Lines holding the string "computer" are the ones to copy; find them all in the data.

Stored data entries
....................
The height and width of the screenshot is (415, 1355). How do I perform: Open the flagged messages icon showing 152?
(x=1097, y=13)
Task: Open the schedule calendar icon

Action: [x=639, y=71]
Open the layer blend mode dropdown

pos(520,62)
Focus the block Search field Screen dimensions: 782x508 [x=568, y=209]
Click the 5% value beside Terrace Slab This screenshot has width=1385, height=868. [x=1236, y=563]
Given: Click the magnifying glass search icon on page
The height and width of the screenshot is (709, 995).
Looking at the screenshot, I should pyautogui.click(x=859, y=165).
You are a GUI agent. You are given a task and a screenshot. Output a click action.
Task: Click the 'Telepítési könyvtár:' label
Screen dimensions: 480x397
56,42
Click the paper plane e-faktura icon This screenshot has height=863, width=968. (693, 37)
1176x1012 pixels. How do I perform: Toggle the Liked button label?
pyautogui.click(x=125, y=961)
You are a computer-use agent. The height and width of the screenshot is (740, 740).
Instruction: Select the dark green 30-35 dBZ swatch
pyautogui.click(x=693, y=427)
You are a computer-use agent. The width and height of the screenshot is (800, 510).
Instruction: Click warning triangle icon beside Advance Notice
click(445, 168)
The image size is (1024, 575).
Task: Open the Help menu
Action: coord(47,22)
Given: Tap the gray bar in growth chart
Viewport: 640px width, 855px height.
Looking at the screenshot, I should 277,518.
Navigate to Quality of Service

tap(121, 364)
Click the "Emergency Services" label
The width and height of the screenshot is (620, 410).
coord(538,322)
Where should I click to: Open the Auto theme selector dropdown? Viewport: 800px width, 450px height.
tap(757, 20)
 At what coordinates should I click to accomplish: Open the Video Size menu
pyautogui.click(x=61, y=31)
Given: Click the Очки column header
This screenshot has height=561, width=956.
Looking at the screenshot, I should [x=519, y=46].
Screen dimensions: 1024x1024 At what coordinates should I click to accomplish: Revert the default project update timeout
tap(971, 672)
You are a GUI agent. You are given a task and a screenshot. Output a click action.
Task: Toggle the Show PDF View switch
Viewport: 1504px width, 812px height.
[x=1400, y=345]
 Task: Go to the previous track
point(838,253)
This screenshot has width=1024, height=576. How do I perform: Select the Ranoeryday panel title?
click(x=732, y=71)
....................
## Solved problem
You are a computer-use agent. The height and width of the screenshot is (740, 740).
You are a computer-use agent. The width and height of the screenshot is (800, 510).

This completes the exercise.